So, could we focus on the fact that this was designed by a man who never lived in the region he wanted to terraform? I have no business advising German people how to change their countryside and that goes the other way too.

I don't really care about a cost-benefit analysis, either. This is just an uncalled for intervention that, er, that nobody called for.

I specifically mentioned rejecting this proposal out of hand for rights-based reasons earlier. You don't have to read our further cost-benefit discussion if you don't care about it or it makes you feel uncomfortable. I prefer not to focus on the things you would like us all to focus on.
>> I prefer not to focus on the things you would like us all to focus on.

You mean, like what the people who live in the Mediterrannean actually think of this plan?

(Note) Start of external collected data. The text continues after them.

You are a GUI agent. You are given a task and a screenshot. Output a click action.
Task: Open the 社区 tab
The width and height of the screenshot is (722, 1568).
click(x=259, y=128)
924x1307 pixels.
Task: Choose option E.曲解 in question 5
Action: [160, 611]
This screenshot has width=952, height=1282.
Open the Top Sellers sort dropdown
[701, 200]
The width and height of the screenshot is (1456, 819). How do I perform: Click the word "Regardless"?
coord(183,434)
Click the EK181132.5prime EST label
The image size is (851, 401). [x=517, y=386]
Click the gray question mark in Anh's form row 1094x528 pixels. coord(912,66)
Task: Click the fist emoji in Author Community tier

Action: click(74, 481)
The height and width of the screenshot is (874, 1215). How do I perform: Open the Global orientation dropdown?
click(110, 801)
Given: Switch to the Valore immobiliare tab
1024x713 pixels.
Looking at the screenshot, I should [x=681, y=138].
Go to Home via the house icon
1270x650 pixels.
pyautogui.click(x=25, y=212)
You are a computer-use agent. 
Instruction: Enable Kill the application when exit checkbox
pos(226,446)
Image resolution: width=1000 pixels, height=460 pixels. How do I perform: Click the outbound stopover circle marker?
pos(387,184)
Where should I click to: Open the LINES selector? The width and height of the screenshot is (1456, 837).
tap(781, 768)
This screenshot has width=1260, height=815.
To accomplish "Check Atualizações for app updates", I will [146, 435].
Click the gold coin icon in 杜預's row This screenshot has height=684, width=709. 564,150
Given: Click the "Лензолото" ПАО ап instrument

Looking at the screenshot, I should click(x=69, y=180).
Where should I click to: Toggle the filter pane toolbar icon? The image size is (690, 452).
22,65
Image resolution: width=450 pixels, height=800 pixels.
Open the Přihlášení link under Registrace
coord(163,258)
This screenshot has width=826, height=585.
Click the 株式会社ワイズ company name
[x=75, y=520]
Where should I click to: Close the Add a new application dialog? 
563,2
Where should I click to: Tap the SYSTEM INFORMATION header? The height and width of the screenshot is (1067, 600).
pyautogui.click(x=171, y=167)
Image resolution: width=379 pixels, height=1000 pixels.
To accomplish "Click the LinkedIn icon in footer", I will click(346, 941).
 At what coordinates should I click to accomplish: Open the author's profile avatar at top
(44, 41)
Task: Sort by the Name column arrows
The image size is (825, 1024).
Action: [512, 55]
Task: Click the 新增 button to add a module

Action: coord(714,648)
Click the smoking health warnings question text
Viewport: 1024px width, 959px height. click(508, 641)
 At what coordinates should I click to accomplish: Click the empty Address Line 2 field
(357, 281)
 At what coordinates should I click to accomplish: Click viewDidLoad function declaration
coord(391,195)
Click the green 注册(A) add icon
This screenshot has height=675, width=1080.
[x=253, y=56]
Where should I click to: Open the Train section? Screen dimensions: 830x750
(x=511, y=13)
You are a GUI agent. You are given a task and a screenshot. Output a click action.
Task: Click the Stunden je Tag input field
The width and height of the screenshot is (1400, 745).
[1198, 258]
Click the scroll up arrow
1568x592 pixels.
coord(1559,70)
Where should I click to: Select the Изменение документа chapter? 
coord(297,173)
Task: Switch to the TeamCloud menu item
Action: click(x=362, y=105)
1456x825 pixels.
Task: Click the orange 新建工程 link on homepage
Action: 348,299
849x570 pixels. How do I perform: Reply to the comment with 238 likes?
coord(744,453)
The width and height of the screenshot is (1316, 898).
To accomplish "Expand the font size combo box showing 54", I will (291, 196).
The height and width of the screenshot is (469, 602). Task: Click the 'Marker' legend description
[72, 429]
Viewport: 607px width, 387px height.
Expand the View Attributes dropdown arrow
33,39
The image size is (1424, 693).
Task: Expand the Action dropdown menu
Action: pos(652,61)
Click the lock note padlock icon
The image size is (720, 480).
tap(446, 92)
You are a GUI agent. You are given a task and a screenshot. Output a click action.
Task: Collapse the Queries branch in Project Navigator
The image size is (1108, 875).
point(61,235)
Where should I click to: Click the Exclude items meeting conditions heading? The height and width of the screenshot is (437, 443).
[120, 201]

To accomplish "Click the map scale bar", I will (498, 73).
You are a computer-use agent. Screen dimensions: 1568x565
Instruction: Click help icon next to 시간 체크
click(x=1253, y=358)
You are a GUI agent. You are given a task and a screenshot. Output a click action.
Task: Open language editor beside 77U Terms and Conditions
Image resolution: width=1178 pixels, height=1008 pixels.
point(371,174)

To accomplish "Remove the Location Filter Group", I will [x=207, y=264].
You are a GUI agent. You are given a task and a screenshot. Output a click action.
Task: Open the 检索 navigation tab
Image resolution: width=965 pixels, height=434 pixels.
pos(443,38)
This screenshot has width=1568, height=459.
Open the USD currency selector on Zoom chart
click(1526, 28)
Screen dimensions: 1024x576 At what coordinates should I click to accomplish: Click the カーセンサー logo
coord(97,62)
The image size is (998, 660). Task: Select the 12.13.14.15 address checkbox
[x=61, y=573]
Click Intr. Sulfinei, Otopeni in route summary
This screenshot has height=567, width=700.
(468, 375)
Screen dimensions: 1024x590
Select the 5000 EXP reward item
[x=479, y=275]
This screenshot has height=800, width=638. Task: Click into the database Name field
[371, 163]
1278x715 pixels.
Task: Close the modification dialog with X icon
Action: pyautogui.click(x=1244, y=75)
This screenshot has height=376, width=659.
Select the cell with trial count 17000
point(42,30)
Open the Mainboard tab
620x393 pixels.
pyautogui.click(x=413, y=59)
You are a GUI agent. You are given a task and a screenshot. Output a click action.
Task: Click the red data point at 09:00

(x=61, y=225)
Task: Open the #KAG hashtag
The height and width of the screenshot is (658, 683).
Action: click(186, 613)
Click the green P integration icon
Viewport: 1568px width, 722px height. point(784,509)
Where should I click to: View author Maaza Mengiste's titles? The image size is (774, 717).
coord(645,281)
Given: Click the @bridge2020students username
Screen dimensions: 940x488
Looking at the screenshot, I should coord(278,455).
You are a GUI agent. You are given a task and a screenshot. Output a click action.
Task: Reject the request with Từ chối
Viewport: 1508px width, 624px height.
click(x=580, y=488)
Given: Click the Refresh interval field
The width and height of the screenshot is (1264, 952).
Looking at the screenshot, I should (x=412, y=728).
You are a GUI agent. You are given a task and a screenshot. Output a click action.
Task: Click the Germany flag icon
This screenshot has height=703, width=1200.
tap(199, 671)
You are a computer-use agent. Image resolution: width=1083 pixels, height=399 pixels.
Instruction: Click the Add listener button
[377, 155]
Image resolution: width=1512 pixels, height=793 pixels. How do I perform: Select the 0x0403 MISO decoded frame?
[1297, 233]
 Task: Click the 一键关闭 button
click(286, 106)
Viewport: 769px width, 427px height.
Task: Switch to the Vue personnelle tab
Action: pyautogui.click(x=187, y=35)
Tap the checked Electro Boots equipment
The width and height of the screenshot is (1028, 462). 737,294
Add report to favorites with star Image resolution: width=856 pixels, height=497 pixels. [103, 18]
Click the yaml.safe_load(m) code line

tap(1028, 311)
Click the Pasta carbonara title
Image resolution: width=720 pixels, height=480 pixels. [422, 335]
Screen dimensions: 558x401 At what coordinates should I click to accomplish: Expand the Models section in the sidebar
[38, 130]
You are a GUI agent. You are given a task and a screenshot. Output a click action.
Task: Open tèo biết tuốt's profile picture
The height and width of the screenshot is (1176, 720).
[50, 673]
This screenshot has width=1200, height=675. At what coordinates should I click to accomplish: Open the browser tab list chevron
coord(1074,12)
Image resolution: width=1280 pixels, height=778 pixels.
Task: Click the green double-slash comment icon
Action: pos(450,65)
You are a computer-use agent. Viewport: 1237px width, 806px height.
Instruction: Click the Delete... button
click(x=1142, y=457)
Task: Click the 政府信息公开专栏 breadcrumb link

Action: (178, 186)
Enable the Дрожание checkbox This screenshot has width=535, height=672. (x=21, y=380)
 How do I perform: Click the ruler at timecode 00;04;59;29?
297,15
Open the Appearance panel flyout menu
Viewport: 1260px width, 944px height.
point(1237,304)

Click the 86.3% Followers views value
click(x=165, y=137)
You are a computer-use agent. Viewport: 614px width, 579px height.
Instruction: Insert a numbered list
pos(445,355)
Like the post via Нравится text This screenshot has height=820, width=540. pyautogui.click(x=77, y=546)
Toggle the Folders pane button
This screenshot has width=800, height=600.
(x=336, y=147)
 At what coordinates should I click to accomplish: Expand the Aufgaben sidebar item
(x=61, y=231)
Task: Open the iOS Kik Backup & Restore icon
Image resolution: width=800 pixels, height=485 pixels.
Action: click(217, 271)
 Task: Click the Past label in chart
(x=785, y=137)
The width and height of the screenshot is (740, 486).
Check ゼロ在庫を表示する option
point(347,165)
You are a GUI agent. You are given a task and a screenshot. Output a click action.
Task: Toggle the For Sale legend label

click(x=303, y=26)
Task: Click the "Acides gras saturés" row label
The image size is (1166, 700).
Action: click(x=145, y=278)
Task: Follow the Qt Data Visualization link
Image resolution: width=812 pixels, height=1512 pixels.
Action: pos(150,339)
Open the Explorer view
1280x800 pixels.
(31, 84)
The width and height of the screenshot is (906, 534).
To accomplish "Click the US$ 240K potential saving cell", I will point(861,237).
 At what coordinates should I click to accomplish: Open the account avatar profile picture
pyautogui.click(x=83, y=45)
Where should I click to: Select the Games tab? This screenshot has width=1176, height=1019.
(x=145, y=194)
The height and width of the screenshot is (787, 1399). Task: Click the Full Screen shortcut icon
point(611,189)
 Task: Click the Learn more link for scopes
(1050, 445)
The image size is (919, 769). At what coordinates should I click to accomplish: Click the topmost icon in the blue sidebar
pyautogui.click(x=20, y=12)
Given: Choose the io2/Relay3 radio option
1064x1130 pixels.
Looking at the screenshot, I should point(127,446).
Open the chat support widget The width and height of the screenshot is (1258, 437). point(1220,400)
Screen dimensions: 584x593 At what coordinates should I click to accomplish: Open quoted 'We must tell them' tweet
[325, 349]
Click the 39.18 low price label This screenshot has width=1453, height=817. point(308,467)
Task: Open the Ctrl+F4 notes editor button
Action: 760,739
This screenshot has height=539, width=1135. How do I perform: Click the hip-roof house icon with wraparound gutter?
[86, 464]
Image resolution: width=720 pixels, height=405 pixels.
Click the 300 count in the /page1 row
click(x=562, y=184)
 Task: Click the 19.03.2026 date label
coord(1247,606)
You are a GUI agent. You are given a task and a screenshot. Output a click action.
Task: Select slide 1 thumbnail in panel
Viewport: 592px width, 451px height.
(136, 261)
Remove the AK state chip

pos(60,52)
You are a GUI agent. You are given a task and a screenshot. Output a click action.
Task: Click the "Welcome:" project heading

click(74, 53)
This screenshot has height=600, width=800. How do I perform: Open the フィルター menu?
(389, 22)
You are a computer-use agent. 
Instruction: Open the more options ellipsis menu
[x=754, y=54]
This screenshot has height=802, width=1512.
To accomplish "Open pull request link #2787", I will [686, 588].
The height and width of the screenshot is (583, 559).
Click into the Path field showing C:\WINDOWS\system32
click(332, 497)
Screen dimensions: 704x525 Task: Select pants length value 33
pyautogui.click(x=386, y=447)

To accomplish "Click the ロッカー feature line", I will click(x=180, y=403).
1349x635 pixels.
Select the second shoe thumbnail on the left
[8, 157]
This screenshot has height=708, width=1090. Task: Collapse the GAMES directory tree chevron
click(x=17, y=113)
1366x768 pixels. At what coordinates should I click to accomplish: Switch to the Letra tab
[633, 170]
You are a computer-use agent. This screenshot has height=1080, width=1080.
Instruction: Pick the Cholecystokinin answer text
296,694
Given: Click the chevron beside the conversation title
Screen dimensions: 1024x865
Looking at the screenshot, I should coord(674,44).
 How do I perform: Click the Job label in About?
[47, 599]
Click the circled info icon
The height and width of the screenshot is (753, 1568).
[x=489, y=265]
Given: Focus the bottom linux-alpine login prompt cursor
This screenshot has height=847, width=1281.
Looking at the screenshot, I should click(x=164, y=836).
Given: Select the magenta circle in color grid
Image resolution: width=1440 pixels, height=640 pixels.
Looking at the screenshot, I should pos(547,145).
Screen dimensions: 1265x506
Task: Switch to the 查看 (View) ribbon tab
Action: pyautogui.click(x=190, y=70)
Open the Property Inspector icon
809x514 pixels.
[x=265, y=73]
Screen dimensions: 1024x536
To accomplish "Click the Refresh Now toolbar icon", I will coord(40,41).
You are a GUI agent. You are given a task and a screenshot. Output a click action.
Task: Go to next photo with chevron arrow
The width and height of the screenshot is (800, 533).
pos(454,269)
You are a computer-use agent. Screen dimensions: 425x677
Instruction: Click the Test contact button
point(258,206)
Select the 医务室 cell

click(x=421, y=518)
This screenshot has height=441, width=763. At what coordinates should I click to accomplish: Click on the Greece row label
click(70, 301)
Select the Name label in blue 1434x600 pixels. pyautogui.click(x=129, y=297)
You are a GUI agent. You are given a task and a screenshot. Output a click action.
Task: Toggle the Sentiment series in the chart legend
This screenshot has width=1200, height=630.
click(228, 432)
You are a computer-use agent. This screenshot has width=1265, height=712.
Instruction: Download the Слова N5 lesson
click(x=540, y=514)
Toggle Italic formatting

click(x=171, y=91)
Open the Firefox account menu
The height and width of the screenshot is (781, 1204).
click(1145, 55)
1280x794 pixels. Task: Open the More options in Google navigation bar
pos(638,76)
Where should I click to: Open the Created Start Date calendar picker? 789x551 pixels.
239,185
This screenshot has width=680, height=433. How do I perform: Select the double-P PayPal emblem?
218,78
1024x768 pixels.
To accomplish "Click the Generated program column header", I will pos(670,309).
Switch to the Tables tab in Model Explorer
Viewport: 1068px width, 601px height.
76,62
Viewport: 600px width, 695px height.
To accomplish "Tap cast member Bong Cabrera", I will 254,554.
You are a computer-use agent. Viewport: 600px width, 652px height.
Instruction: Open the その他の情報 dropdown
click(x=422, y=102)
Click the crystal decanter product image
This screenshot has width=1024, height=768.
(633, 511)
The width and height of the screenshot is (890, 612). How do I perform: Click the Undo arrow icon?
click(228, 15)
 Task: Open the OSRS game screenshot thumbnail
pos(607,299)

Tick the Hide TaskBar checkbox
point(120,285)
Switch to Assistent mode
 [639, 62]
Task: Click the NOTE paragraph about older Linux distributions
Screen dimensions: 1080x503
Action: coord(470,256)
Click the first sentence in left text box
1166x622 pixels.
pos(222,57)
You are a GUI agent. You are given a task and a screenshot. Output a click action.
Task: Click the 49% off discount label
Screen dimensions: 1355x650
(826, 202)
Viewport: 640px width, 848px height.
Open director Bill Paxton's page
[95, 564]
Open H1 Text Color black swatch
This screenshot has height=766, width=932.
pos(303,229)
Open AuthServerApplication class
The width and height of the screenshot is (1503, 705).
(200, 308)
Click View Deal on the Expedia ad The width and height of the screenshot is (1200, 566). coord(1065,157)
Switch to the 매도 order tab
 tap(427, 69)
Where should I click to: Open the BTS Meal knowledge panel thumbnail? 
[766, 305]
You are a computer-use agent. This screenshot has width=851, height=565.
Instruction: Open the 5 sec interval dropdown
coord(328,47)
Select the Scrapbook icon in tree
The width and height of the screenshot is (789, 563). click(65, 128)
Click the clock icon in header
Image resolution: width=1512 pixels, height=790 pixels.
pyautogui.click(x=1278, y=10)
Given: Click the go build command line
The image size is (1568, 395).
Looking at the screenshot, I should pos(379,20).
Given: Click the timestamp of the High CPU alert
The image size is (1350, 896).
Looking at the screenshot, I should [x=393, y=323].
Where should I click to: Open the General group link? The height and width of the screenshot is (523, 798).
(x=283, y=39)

But, there is no realistic prospect to initiate this project unless those very people agree to it. So what is the point of discussing cost-benefit analyses, if that agreement is almost guaranteed to not be forthcoming?

I mean, it's not even a rights issue. If the people who live in the Mediterrannean don't want it terraformed, then it's not getting terraformed. Realistically speaking.

It is obvious that no one in this thread has any real-world influence on this plan being carried out. The discussion is purely academic, and is driven by the questions that are interesting to the people doing the discussing.

Furthermore, if you look at my comments, you will see that I don't actually care about the plan, and I don't have a position on whether the costs of the plan outweigh the benefits. The only point I am making is that the outcome of a cost-benefit analysis cannot be reliably guessed by appealing to one's intrinsic wisdom and listing some possible negative consequences in a grave voice.

I don't have any interest in discussing this further with you.

>> The discussion is purely academic, and is driven by the questions that are interesting to the people doing the discussing.

I think you're saying I butted in to the conversation you were having with the other poster. If so, that's very surprising, given the venue.

Anyway, yes, I understand that the discussion is "purely academic". But that doesn't change the fact that the plan is unrealistic. Why is that not of "purely academic" interest?

That is not what I'm saying.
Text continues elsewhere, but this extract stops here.